Tip: The application attempts to identify the best running environment for you. You should choose the default option, which factors in the available environments and the size of your dataset to identify the most efficient processing environment.
Photon: Executes the job in Photon, an embedded running environment hosted on the same server as the Dataprep by Trifacta.
NOTE: Jobs that are executed on Trifacta Photon may be limited to run for a maximum of 10 minutes, after which they fail with a timeout error. If your job fails due to this limit, please switch to running the job on Dataflow.
Spark: Executes the job using the Spark running environment.
Dataflow: Executes job on Dataflow within the Google Cloud Platform. This environment is best suited for larger jobs.
Dataflow + BigQuery: For flows whose data is sourced in BigQuery or Cloud Storage, you may be able to choose to run jobs for them in BigQuery. Some limitations may apply.
- BigQuery as a running environment must be enabled in the project by a project owner. See Configure Running Environments.
- Individual users must enable pushdowns within their flows. See Flow Optimization Settings Dialog.
- For more information on limitations, see BigQuery Running Environment.
Profile results and assess data quality rules: Optionally, you can enable this option to generate a visual profile of your job results. If your job contains recipes with data quality rules, those rules are applied to the generated results and displayed in the Job Details page.
NOTE: You must choose to profile your results if you wish to see the data quality rules applied to your results.
When the profiling job finishes, details are available through the Job Details page, including links to download results.
- Disabling profiling of your output can improve the speed of overall job execution.
- See Job Details Page.
NOTE: Percentages for valid, missing, or mismatched column values may not add up to 100% due to rounding. This issue applies to the Photon running environment.
Validate Schema: When enabled, the schemas of the datasources for this job are checked for any changes since the last time that the datasets were loaded. Differences are reported in the Job Details page as a Schema validation stage.
Tip: A schema defines the column names, data types, and ordering in a dataset.
Fail job if dataset schemas change: When Validate Schema is enabled, you can set this flag to automatically fail the job if there are differences between the stored schemas for your datasets and the schemas that are detected when the job is launched.
NOTE: If you attempt to refresh the schema of a parameterized dataset based on a set of files, only the schema for the first file is checked for changes. If changes are detected, the other files must contain those changes as well. This can lead to changes being assumed or undetected in later files and potential data corruption in the flow.

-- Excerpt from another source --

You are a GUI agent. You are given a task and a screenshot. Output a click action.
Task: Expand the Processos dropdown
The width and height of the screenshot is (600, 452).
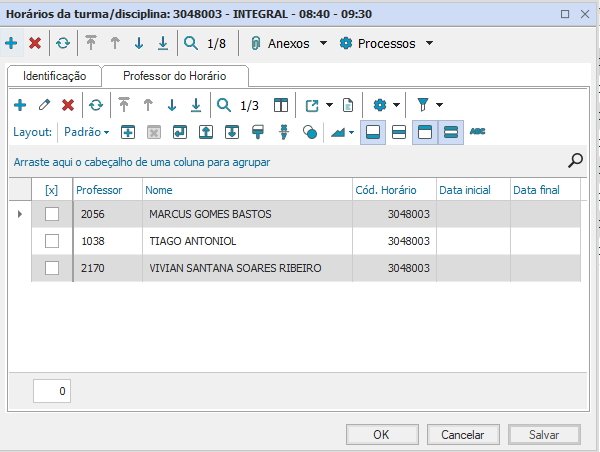click(386, 44)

Tip: This setting prevents data corruption for downstream consumers of your executed jobs.
Tip: The default for validate schema is set at the workspace level. In the Run Job page, these settings are overrides for individual jobs.
For more information, see Overview of Schema Management.
Ignore recipe errors : Optionally, you can choose to ignore errors in your recipes and proceed with the job execution.
NOTE: When this option is selected, the job may be completed with warning errors. For notification purposes, these jobs with errors are treated as successful jobs, although you may be notified that the job completed with warnings.
Details are available in the Job Details page. For more information, see Job Details Page .
You can add, remove, or edit the outputs that are generated from this job. For more information, see Publishing Actions.
To execute the job as configured, click Run. The job is queued for execution.
Dataflow imposes a limit on the size of the job as represented by the JSON passed in.
Tip: If this limit is exceeded, the job may fail with a
job graph too large error. The workaround is to split the job into smaller jobs, such as splitting the recipe into multiple recipes. This is a known limitation of Dataflow.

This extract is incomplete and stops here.